What Metrics to Test:

  • Task Completion Rate: Did the user’s problem get solved?
  • User Satisfaction: High user ratings?
  • Error Rate: How many times did AI mess up?
  • Token Consumption: Was cost high?
  • Response Time: Did users wait long?

A Real Example:

Anthropic tested two tool descriptions:

Version A: “Search file contents” Version B: “Search file contents, use when you need to find specific text patterns”

Result: Version B’s tool call accuracy improved by 15%. Why? Because B explicitly told the model “when to use it.”

This is the value of A/B testing—let data speak, not guesswork.

Prompt Version Management

Claude Code’s prompts have “version numbers,” just like software.

Version Naming: prompts-v1.2.3

  • v1: Major version, prompt structure changed
  • .2: Minor version, added several modules
  • .3: Patch, optimized a few wordings

Why Version Management?

Imagine if you changed a prompt and AI performance got worse—what do you do?

With version management, you can:

  • Rollback: Quickly return to previous version
  • Compare: See what changed that caused the problem
  • Gradual Rollout: First trial with small user percentage

Gradual Rollout Process:

New version development complete
Internal testing (employees use first)
Small-scale public test (1% users)
Expand scope (10% users)
Full rollout (100% users)
Monitor data, rollback if problems

This is like new drug launch: animal trials first, then human trials, then finally approved for sale.

Practical: How to Choose Models

Understanding this, how do you choose models in actual use?
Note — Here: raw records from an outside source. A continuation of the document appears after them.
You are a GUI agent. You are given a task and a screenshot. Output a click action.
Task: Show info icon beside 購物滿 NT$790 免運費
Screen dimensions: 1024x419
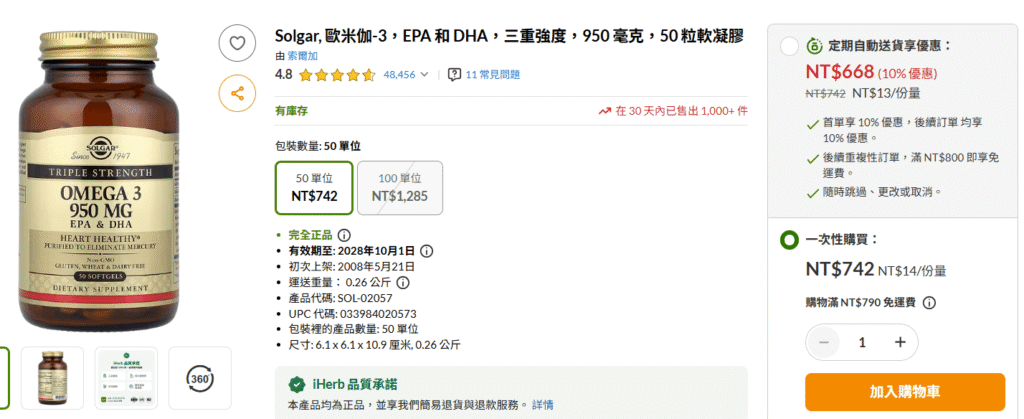tap(929, 303)
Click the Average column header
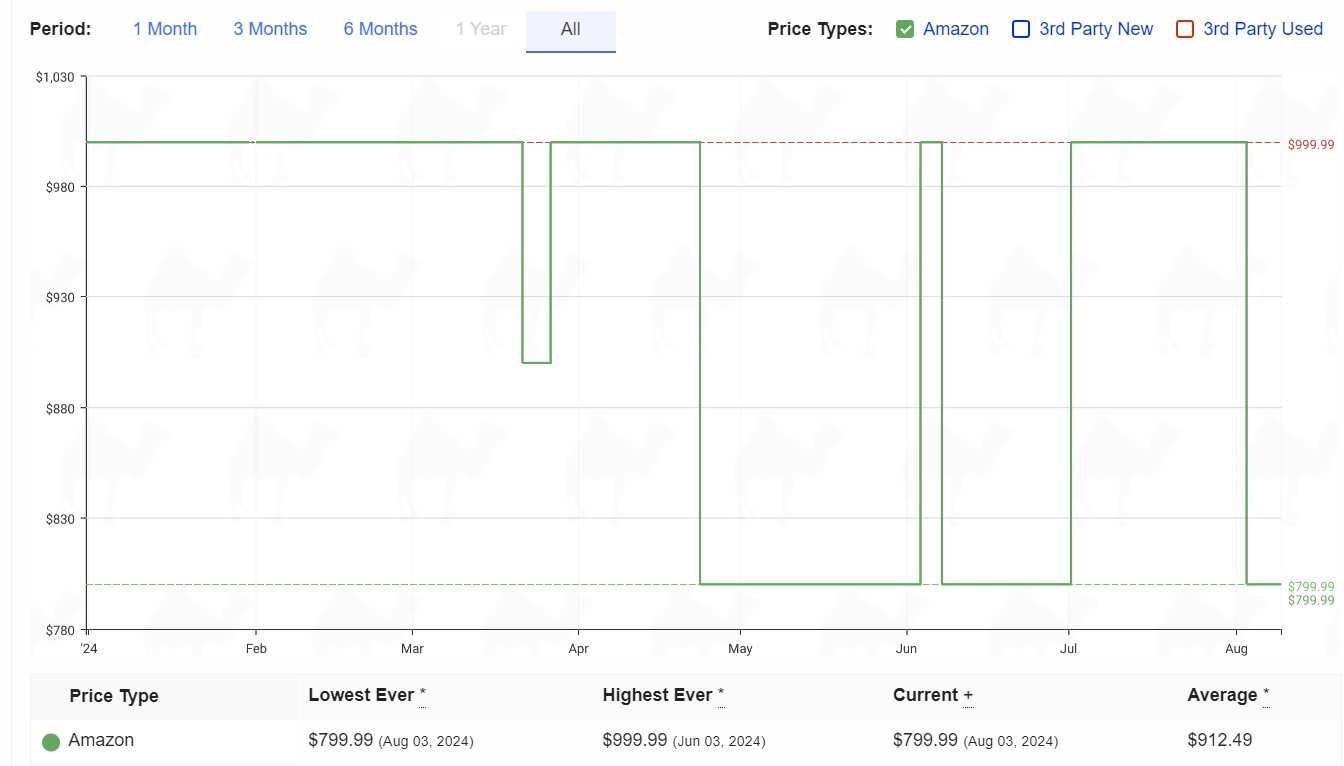Screen dimensions: 1344x766 [x=1222, y=695]
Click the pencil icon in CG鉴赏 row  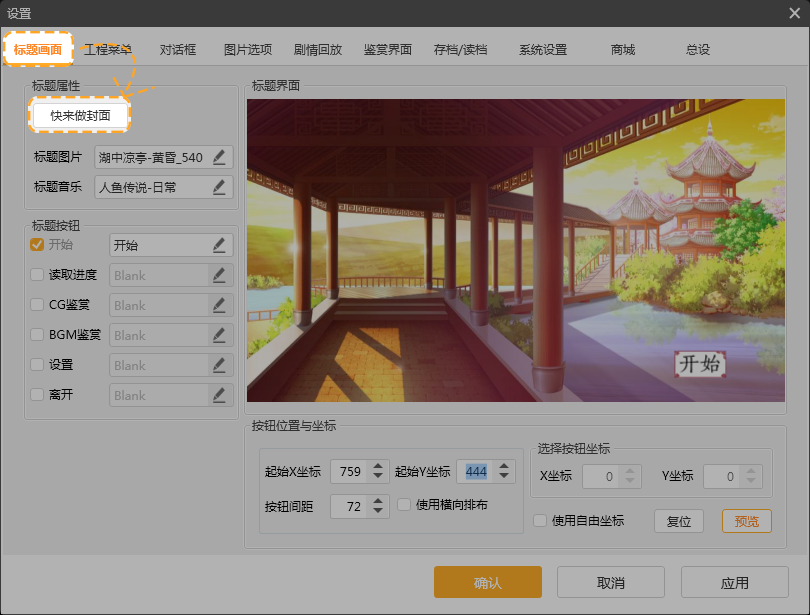(x=219, y=305)
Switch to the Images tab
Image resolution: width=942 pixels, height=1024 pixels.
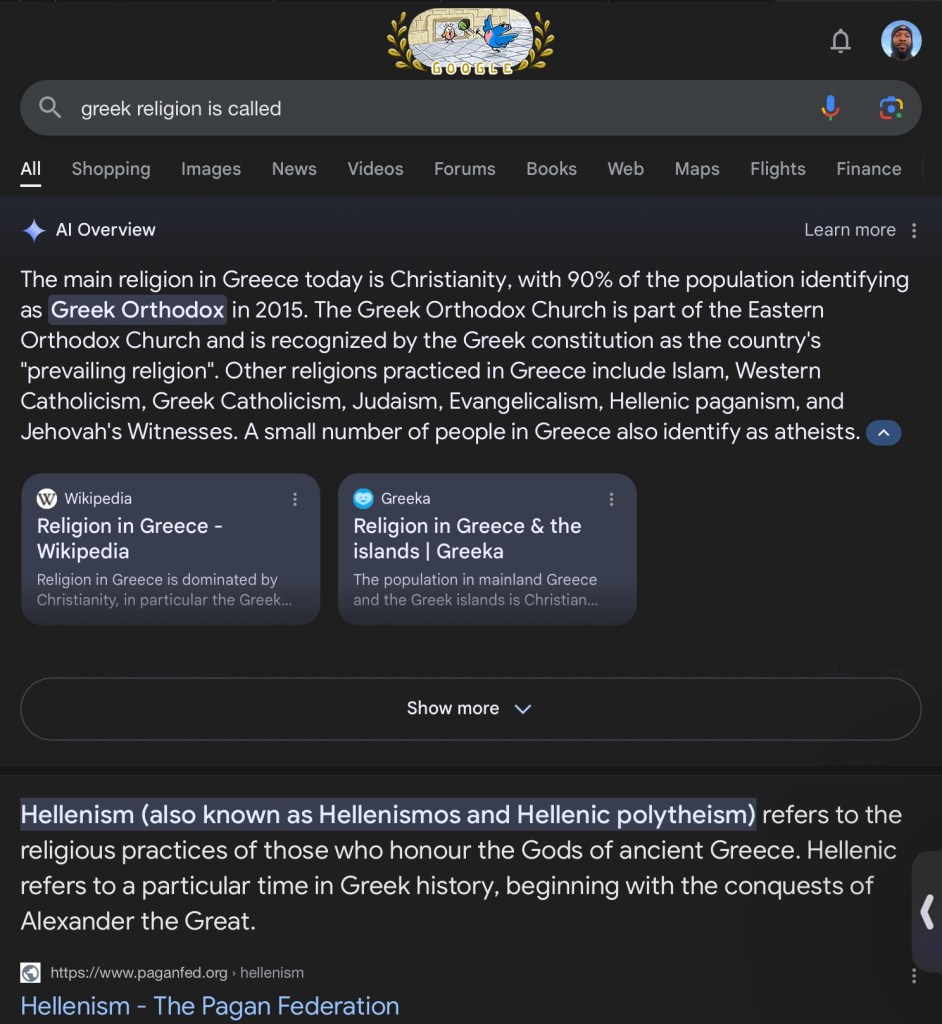211,169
Daily Development (Use Sonnet):

  • Write simple functions
  • Read code to understand logic
  • Search and find
  • Format code

Complex Tasks (Use Opus):

  • Architecture design
  • Complex bug investigation
  • Algorithm optimization
  • Cross-file refactoring

Cost Considerations:

  • Sonnet is cheap, use freely
  • Opus is expensive, save for critical moments

Specify Model in CLAUDE.md:

You can write in CLAUDE.md:

Use Claude 3.5 Sonnet by default
Use Claude 3 Opus for complex tasks

Claude Code reads this configuration and automatically selects the appropriate model.

Implications for You

Understanding model tuning helps you:

1. Choose the Right Tool:

  • Use Sonnet for simple tasks, saves money and is faster
  • Use Opus for complex tasks, worth the cost

2. Adjust Prompts:

  • Be specific, provide steps for Sonnet
  • Give space, give challenges for Opus

3. Understand “Why They’re Different”:

  • Same request getting different results from different models is normal
  • Not the model being broken—their “personalities” are different

4. Provide Feedback:

  • If you notice a model performing abnormally, you can feedback to Anthropic
  • Your feedback might become A/B testing data

Summary

Model-specific tuning embodies the core idea of “mastery engineering”: there’s no best model, only the most appropriate usage.

  • Sonnet is like a sports car—want speed, accuracy, fuel efficiency
  • Opus is like an off-road vehicle—can climb hills, can cross ravines
  • A/B testing ensures prompts actually work
  • Version management allows optimization rollbacks

Understanding this lets you choose the appropriate model for tasks and get the best results at minimal cost.